The U.S. has also offered to pay about $220 million for the new facilities, said Boylan.

Moving those forces south wasn't the only thing discussed by the two governments. The U.S. government is also planning "a substantial" investment of $11 billion over the next four years on 150 projects to upgrade the combined defenses of South Korea, the statement said.

That money will go toward upgrading the Army's Patriot missile battalion on the peninsula to the newer PAC-3 capability, fielding of unmanned aerial vehicles and the upgrading of the 3rd Squadron, 6th Cavalry Brigade to fly the Army's most advanced Apache helicopter, the AH-64D Apache Longbow, Boylan said.

South Korea officials also said it would upgrade it's "military capabilities to strengthen the Alliance" and that the two countries would proceed with an "implementation plan for the transfer of certain missions."

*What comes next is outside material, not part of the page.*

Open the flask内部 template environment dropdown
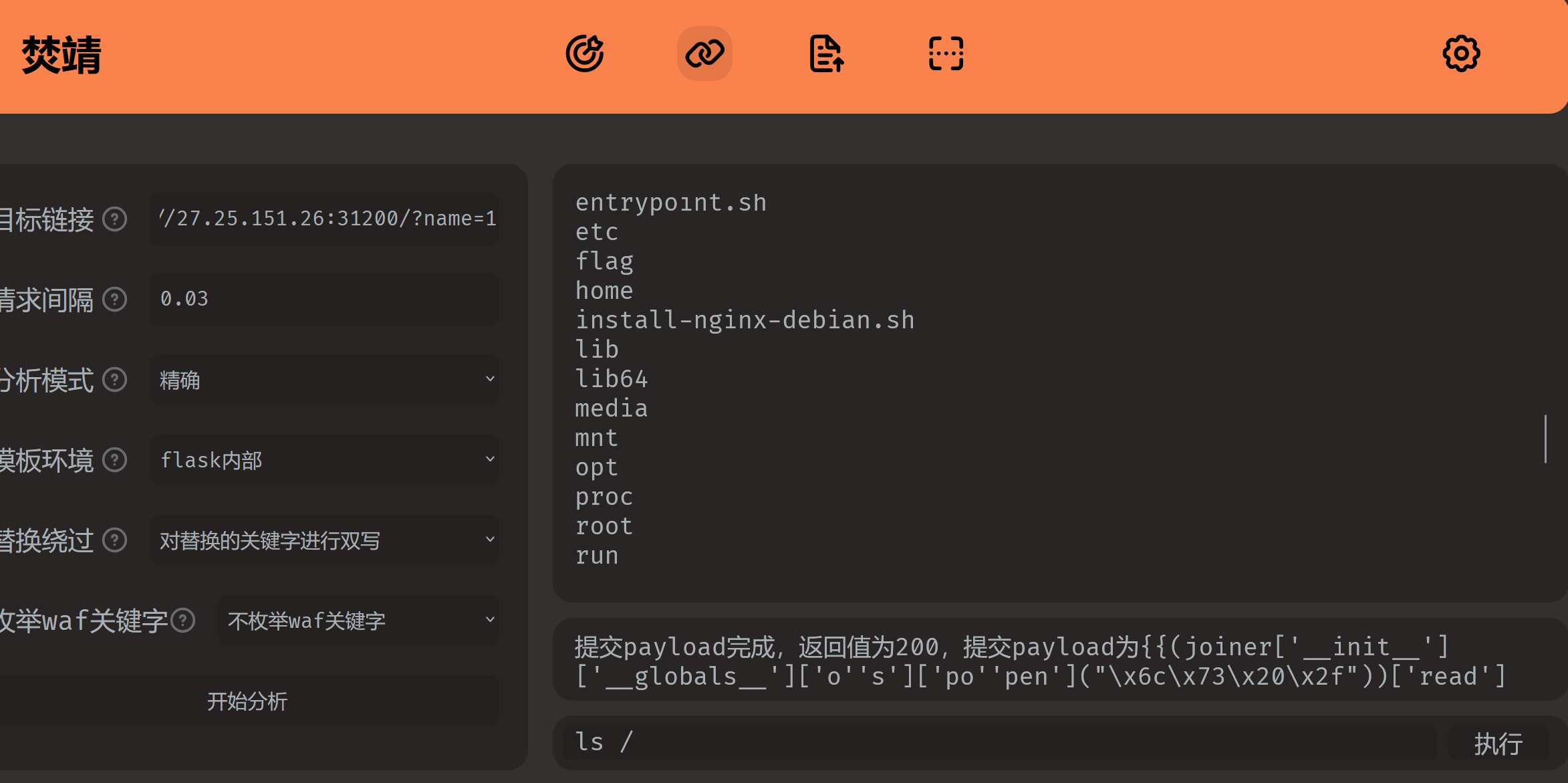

The South Korean and U.S. governments worked out the details of the plan in two meetings held April 8-9 and during last week's visit to South Korea by Deputy Defense Secretary Paul Wolfowitz. They agreed to a third round of talks in July 2003.

North and South Korea signed a ceasefire in July 1953, but they are still technically at war. Most of North Korea's 1.1-million man army and South Korea's 650,000-man army are located near the 2.5- mile-wide DMZ that separates the two countries.